National University of Science and Technology “MISiS”, Moscow, Russia:

V. D. Samygin, Leading Expert of a Chair of Mineral Processing, e-mail: visamiguin@yandex.ru

Abstract

Mass transfer of different ore fraction particles by pulp, air and foam flows into concentrate is described in a generalized equation of the first order kinetics flotation using a three-phase mass transfer coefficient Kmf instead of the rate constant. Three-phase coefficient Kmf is a product of a two-phase coefficient of mass transfer by pulp and air flows Km and particle extraction from foam Ef. The two-phase mass transfer coefficient Km differs from the flotation rate constant by presence of two new parameters: extraction by one bubble εb and a way to change the air flow structure. There are offered the selectivity criteria of two ore fraction separation, based on determining the optimum time at which the maximum difference in extracting and keeping the components in the separated ore fractions is reached.
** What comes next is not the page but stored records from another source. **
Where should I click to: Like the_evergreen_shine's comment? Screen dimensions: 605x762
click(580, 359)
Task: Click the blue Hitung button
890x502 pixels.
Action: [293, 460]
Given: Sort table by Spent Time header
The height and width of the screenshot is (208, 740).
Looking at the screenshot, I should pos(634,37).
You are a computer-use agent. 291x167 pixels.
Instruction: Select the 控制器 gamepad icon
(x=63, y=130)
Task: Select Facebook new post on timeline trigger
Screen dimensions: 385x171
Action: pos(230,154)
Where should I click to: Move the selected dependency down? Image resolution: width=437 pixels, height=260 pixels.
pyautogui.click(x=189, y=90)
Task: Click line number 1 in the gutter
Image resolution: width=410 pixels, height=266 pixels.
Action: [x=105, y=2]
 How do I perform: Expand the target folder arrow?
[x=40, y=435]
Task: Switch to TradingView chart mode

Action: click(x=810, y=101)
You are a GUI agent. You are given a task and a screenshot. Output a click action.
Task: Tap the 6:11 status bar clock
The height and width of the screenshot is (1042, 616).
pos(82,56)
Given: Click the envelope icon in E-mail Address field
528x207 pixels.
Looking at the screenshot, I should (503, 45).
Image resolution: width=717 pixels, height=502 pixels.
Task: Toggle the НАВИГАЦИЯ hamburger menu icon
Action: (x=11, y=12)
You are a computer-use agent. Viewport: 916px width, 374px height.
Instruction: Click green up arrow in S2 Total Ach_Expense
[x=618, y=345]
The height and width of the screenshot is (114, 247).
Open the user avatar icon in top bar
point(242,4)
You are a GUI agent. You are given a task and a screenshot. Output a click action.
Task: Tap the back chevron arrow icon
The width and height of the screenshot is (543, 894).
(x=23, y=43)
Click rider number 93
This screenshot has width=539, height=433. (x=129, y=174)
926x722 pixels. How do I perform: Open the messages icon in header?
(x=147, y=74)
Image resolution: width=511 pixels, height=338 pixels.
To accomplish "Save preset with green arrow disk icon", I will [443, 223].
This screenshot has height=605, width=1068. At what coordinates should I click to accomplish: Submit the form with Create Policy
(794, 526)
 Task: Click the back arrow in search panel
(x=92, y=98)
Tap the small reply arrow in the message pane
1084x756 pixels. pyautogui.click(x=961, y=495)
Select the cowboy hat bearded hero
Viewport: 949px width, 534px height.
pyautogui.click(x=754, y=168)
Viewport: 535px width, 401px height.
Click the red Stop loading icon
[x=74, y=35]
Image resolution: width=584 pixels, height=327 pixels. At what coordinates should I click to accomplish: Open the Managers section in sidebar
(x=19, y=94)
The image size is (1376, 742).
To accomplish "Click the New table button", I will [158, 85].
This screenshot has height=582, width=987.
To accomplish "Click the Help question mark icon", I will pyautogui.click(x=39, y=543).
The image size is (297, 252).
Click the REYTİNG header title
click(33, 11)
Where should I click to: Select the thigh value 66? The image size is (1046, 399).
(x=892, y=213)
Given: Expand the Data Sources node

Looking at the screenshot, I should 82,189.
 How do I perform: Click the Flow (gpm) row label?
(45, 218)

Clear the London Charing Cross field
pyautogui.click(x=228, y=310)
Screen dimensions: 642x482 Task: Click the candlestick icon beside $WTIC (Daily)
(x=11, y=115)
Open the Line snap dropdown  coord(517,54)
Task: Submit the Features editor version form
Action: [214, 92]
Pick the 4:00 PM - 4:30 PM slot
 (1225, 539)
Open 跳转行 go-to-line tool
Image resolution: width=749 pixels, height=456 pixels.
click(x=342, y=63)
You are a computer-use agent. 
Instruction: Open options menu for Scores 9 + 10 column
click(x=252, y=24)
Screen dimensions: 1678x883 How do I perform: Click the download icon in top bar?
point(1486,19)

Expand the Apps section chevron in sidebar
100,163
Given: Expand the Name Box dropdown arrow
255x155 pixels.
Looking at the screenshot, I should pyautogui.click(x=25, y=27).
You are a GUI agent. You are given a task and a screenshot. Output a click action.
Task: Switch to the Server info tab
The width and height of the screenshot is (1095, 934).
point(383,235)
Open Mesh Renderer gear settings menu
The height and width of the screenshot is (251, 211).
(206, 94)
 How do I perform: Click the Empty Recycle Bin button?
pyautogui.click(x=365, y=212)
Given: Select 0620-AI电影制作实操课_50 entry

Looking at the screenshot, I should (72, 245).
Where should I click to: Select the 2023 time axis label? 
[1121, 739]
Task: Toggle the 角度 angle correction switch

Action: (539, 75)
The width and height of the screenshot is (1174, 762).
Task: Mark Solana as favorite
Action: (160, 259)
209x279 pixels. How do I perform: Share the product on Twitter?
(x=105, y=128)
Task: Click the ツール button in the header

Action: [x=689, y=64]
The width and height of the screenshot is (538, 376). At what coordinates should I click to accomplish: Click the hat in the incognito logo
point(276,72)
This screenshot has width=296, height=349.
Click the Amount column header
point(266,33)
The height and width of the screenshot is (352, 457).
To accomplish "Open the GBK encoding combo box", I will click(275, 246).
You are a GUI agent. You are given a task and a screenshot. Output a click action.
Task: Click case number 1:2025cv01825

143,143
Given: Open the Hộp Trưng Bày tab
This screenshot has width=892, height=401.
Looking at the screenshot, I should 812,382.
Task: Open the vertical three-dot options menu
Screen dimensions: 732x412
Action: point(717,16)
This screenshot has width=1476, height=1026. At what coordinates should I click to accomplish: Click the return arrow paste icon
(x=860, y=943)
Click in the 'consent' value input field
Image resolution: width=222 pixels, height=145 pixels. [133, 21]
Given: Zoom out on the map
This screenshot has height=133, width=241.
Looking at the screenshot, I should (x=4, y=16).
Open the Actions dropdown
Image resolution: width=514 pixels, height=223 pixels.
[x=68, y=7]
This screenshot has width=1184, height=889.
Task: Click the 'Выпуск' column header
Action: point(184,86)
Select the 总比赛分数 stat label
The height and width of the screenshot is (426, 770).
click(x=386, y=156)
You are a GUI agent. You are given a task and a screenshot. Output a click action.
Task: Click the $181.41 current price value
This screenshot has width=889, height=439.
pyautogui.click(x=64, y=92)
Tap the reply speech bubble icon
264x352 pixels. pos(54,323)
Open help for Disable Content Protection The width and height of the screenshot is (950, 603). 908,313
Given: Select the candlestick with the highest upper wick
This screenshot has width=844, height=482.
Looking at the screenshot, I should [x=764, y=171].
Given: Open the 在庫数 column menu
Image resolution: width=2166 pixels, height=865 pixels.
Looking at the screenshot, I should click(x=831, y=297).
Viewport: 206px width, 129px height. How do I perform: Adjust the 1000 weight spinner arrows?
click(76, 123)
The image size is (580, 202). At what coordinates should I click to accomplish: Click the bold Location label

The selectivity, obtained by one bubble, can be improved in the air flow. Criteria for optimal residence time of individual bubbles and entire air flow (as well as the way of its distribution with height and chamber area) can be used to study the possibility of increasing the flotation machine use selectivity. A range shape and its position on Kmf axis are the set of criteria to evaluate the flotation machine use efficiency. Three-phase mass transfer coefficient Kmf depends on all the process factors, determining the material composition, reagent regime and machine parameter. Flotation machine, having the biggest Kmf value, will have a bigger flotation rate. It also has a range of minimum variance — the greater selectivity.
The studies were carried out with the support of Russian Science Foundation Grant (Project No. 14-17-00393).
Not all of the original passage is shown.